Позже, в университете, мне объяснили, что существует такой вот принцип историзма. За все годы нашей многоступенчатой учебы я, как и весь советский народ, шесть раз выучил одну и ту же историю под разными названиями. Факты история излагала и даже истолковывала. Но принципа историзма наука сия не содержала. О каких принципах может идти речь, если минувшие войны и революции раз в 10-15 лет меняли свой состав и фактологию задним числом и при живых свидетелях почти полностью. Поэтому мне было на самом деле не понятно, что с этим опущенным самими историками историзмом можно сделать при изучении корреляционного и факторного анализа или, скажем, дифференциальной психологии, у которой, кстати, и своих проблем всегда хватало. В методологическом разделе любого учебника было сказано, то есть — дано понять, что если я в своей будущей научной деятельности не учту принцип историзма (форма учета как бы не обсуждалась), то что-то такое у меня в жизни не произойдет. Не случится. Философию, то

есть — косвенную методологию, нам преподавал вспыльчивый и апоплексичный специалист по свободе личности при социализме. Отдыхая от этого занятия, он еще и секретарствовал в парткоме, боролся с курением в общественных местах, с удлиненными волосами и космополитизмом. Возможно, поэтому я не внял предупреждению о пагубном влиянии исторической беспринципности на прикладное антроповедение. К принципу историзма меня значительно позже, в 1983 году, вернул Г.П. Щедровицкий.
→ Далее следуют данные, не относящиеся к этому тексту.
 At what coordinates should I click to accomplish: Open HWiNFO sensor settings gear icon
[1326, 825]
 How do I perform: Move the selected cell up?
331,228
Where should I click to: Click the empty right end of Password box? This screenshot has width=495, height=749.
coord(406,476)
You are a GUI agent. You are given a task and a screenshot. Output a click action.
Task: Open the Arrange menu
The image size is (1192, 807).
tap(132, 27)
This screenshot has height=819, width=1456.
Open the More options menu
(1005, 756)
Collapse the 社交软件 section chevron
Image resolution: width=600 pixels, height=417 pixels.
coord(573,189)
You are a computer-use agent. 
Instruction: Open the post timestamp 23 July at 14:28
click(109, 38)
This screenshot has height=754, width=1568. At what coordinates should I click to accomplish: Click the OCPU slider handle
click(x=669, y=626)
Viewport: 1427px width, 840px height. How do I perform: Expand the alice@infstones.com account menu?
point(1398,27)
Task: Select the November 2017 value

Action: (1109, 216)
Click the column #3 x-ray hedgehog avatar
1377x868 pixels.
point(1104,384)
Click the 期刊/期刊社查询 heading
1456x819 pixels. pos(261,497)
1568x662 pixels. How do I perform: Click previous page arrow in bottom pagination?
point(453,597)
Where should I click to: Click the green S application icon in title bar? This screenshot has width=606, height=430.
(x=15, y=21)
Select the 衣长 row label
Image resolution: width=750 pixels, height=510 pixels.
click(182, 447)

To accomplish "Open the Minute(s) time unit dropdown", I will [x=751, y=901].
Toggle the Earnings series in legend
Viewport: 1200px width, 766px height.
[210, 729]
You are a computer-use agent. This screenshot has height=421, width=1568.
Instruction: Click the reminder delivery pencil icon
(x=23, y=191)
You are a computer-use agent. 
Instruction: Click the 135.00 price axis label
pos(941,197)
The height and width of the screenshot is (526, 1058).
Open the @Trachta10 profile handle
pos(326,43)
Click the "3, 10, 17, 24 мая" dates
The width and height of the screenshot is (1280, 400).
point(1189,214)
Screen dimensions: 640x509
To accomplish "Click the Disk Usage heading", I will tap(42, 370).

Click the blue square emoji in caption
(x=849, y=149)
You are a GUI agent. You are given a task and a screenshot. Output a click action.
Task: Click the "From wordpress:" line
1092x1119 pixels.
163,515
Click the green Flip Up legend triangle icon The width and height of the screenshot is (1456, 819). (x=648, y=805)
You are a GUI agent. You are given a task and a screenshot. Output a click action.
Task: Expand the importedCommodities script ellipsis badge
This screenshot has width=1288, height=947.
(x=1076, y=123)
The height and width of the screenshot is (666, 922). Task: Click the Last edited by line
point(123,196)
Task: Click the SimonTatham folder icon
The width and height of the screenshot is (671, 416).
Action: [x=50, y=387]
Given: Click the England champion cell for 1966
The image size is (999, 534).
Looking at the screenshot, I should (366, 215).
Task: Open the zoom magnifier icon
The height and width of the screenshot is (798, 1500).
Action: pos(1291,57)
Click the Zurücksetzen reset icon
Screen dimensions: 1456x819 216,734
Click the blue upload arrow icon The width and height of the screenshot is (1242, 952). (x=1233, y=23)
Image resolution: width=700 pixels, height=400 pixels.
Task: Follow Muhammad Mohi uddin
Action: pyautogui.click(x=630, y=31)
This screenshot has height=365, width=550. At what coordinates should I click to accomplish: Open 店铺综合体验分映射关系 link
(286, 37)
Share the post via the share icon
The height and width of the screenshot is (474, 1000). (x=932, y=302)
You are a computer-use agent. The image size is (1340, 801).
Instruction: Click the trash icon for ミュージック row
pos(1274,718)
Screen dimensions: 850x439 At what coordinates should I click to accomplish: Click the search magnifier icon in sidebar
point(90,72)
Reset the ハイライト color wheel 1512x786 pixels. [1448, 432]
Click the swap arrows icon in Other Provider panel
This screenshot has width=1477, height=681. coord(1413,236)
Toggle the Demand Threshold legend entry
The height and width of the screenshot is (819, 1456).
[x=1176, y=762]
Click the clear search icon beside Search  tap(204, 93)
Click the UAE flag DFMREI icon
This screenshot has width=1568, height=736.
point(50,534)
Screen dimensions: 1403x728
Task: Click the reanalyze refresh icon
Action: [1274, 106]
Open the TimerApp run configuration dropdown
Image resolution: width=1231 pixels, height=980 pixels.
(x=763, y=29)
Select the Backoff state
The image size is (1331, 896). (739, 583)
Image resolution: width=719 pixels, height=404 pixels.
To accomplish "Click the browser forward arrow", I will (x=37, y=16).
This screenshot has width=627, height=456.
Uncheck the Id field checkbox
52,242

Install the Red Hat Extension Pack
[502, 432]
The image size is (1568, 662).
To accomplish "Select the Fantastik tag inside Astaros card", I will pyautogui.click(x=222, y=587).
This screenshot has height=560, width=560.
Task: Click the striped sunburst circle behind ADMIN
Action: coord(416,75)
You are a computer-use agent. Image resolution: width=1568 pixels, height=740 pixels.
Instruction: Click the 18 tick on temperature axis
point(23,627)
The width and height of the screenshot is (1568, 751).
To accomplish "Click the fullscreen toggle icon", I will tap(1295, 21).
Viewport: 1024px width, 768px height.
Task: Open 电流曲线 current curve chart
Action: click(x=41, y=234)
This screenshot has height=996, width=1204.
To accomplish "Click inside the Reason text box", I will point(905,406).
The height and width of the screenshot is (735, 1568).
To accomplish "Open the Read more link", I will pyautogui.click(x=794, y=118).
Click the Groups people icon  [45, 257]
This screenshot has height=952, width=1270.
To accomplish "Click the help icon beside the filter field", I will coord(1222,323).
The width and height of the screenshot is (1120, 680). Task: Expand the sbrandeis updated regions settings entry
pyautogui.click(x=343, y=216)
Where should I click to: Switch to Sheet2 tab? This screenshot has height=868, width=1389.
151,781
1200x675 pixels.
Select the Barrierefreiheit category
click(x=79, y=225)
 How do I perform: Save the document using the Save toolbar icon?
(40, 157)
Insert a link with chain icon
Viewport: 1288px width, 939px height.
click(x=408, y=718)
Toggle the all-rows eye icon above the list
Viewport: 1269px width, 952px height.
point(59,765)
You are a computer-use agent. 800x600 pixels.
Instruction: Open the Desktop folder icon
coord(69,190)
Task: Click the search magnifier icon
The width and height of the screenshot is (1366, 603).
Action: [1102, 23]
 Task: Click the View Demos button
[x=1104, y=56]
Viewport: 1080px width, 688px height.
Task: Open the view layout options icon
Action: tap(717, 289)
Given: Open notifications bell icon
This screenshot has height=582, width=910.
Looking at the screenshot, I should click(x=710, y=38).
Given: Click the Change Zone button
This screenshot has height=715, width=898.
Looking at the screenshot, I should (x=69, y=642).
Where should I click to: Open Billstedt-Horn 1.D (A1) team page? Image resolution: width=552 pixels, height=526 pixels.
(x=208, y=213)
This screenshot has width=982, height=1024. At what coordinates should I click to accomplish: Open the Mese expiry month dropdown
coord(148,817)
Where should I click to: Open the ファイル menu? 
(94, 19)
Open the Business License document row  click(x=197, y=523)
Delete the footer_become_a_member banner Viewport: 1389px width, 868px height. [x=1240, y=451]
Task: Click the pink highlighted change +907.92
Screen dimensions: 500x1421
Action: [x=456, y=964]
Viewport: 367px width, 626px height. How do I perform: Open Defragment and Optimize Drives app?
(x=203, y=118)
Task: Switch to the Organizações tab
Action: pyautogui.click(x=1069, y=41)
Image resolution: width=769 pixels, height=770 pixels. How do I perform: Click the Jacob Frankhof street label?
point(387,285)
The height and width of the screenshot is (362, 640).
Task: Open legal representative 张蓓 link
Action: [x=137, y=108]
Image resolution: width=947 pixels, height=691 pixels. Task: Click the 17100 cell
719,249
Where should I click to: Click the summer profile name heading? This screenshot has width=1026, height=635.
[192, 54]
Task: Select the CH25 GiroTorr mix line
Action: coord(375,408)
В Одессе, на летнем семинаре по экологии и природопользованию, проходившем в Доме ученых на Сабанеевом мосту, Георгию Петровичу зачем-то понадобился конвейерно-механический образ исторического процесса. Мне показалось, что такой образ исторического процесса транслирует принцип историзма менее противоречиво, чем штатный идеолог, страдающий одновременно и от трезвости, и от цирроза. Вот этот образ. Несколько разновеликих лент чудовищного транспортера, то ускоряясь, то останавливаясь, двигались в разные стороны под разными углами друг к другу. Заданная учебниками по диалектике плавная метода изложения была опрокинута рваным ритмом и техникой выполнения пластического этюда. На очень громко и весьма картаво тарахтящих лентах щедровитянской модели тряслась и ссыпалась на пол транспортируемая масса. Субъект творения переваливался с ленты на ленту, застывал и менял направление своего движения. Он слипался в сгустки и комки, тут же разламывался и мельчал до песчаных ручьев. Затем он вновь куда-то тек, застывал и перемешивался. В некоторых сгустках и комках происходили удивлявшие самого рассказчика рефлексивные подвижки. По иным законам развивалась некая параллельная реальность. Происходило рефлексивное, авторское сопровождение всего этого нестройного движения из неоткуда в никуда.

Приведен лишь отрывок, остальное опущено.